USA international Robbie Rogers has pulled the pin on his football career at the age of 25 and come out of the closet in a revealing post on his blog.
Rogers, capped 18 times for the USA, represented his nation at the 2008 Beijing Olympics and narrowly missed out on selection for the 2010 World Cup.
Until last month he was a member of Championship side Leeds United and was playing for League One side Stevenage on loan.
He made six appearances for Stevenage, though none since January 2 due to injury battles, and was released by Leeds by mutual consent.
In a blog entry titled 'The Next Chapter,' Rogers said the time was right to walk away from football.
"Secrets can cause so much internal damage," he wrote.
"People love to preach about honesty, how honesty is so plain and simple. Try explaining to your loved ones after 25 years you are gay.
"Try convincing yourself that your creator has the most wonderful purpose for you even though you were taught differently."
"I always thought I could hide this secret. Football was my escape, my purpose, my identity. Football hid my secret, gave me more joy than I could have ever imagined… I will always be thankful for my career.
"I will remember Beijing, The MLS Cup, and most of all my teammates. I will never forget the friends I have made along the way and the friends that supported me once they knew my secret.
"Now is my time to step away. It's time to discover myself away from football. It's 1 A.M. in London as I write this and I could not be happier with my decision.
"Life is so full of amazing things. I realized I could only truly enjoy my life once I was honest. Honesty is a bitch but makes life so simple and clear.
"My secret is gone, I am a free man, I can move on and live my life as my creator intended."
Leeds manager Neil Warnock told The Telegraph had no idea Rogers was gay but that he "absolutely" supported him in his decision to come out, adding: "Good luck to him."
Lord Ouseley, chairman of the anti-homophobia football campaign Kick It Out, praised Rogers for his bravery.
"It’s an important beginning because we’ve seen a number of other sportspeople in different sports being very brave and forthright in letting people know about their sexuality and they received tremendous support," he told The Telegraph.

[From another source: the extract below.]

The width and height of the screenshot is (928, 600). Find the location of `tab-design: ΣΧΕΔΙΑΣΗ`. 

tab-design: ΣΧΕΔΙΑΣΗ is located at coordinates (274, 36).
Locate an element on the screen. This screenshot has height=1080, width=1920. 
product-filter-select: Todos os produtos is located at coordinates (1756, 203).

"It’s sad if [Rogers] wanted to do it before retiring and he didn’t feel sufficiently confident. You can understand people’s reluctance to come out but, nevertheless, I think football is ready to embrace players who feel ready to declare their sexuality."
Rogers is the first footballer in Britain to come out since Justin Fashanu in 1990. Fashanu, who spent several years with various English clubs and also played in the USA, committed suicide in 1998 after being accused of sexual assault by a 17-year-old boy.